Saved entries:
════════════════

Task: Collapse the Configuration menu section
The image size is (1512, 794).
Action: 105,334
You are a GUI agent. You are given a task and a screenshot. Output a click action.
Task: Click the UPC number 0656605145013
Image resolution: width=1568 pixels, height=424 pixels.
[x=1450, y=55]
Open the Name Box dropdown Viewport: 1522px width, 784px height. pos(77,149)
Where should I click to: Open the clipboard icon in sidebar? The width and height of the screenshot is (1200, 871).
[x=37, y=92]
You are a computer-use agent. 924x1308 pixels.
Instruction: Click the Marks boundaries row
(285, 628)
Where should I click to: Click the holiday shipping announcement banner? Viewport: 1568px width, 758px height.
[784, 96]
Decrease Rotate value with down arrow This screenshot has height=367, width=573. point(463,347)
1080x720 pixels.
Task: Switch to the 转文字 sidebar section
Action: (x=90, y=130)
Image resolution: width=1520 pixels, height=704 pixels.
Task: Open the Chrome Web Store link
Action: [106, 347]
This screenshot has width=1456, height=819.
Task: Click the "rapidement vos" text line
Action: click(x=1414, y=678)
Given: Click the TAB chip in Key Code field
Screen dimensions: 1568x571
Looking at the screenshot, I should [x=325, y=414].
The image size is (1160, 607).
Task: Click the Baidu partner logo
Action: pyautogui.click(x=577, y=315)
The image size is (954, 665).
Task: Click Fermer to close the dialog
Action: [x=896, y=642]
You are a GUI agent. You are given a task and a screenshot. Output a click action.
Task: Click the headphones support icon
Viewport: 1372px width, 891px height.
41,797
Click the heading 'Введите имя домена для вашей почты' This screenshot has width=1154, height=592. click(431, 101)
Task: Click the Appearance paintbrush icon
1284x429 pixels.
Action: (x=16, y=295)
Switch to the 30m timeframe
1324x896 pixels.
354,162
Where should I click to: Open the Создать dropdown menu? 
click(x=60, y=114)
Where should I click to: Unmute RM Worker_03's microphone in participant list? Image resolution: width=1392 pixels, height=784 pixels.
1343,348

════════════════

▸ Instruction: Render the saved entries above as a JSON list of strings, one string per line, leaving out blank lines.

▸ Reply:
[
  "Task: Collapse the Configuration menu section",
  "The image size is (1512, 794).",
  "Action: 105,334",
  "You are a GUI agent. You are given a task and a screenshot. Output a click action.",
  "Task: Click the UPC number 0656605145013",
  "Image resolution: width=1568 pixels, height=424 pixels.",
  "[x=1450, y=55]",
  "Open the Name Box dropdown Viewport: 1522px width, 784px height. pos(77,149)",
  "Where should I click to: Open the clipboard icon in sidebar? The width and height of the screenshot is (1200, 871).",
  "[x=37, y=92]",
  "You are a computer-use agent. 924x1308 pixels.",
  "Instruction: Click the Marks boundaries row",
  "(285, 628)",
  "Where should I click to: Click the holiday shipping announcement banner? Viewport: 1568px width, 758px height.",
  "[784, 96]",
  "Decrease Rotate value with down arrow This screenshot has height=367, width=573. point(463,347)",
  "1080x720 pixels.",
  "Task: Switch to the 转文字 sidebar section",
  "Action: (x=90, y=130)",
  "Image resolution: width=1520 pixels, height=704 pixels.",
  "Task: Open the Chrome Web Store link",
  "Action: [106, 347]",
  "This screenshot has width=1456, height=819.",
  "Task: Click the \"rapidement vos\" text line",
  "Action: click(x=1414, y=678)",
  "Given: Click the TAB chip in Key Code field",
  "Screen dimensions: 1568x571",
  "Looking at the screenshot, I should [x=325, y=414].",
  "The image size is (1160, 607).",
  "Task: Click the Baidu partner logo",
  "Action: pyautogui.click(x=577, y=315)",
  "The image size is (954, 665).",
  "Task: Click Fermer to close the dialog",
  "Action: [x=896, y=642]",
  "You are a GUI agent. You are given a task and a screenshot. Output a click action.",
  "Task: Click the headphones support icon",
  "Viewport: 1372px width, 891px height.",
  "41,797",
  "Click the heading 'Введите имя домена для вашей почты' This screenshot has width=1154, height=592. click(431, 101)",
  "Task: Click the Appearance paintbrush icon",
  "1284x429 pixels.",
  "Action: (x=16, y=295)",
  "Switch to the 30m timeframe",
  "1324x896 pixels.",
  "354,162",
  "Where should I click to: Open the Создать dropdown menu? ",
  "click(x=60, y=114)",
  "Where should I click to: Unmute RM Worker_03's microphone in participant list? Image resolution: width=1392 pixels, height=784 pixels.",
  "1343,348"
]